**THE RECORDS**

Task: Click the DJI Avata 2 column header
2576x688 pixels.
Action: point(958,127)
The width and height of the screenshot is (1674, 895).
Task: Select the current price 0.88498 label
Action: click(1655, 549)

**STATED TASK**
Reproduce each of the records above verbatim, line for line, without changing any character.

**REPLY**
Task: Click the DJI Avata 2 column header
2576x688 pixels.
Action: point(958,127)
The width and height of the screenshot is (1674, 895).
Task: Select the current price 0.88498 label
Action: click(1655, 549)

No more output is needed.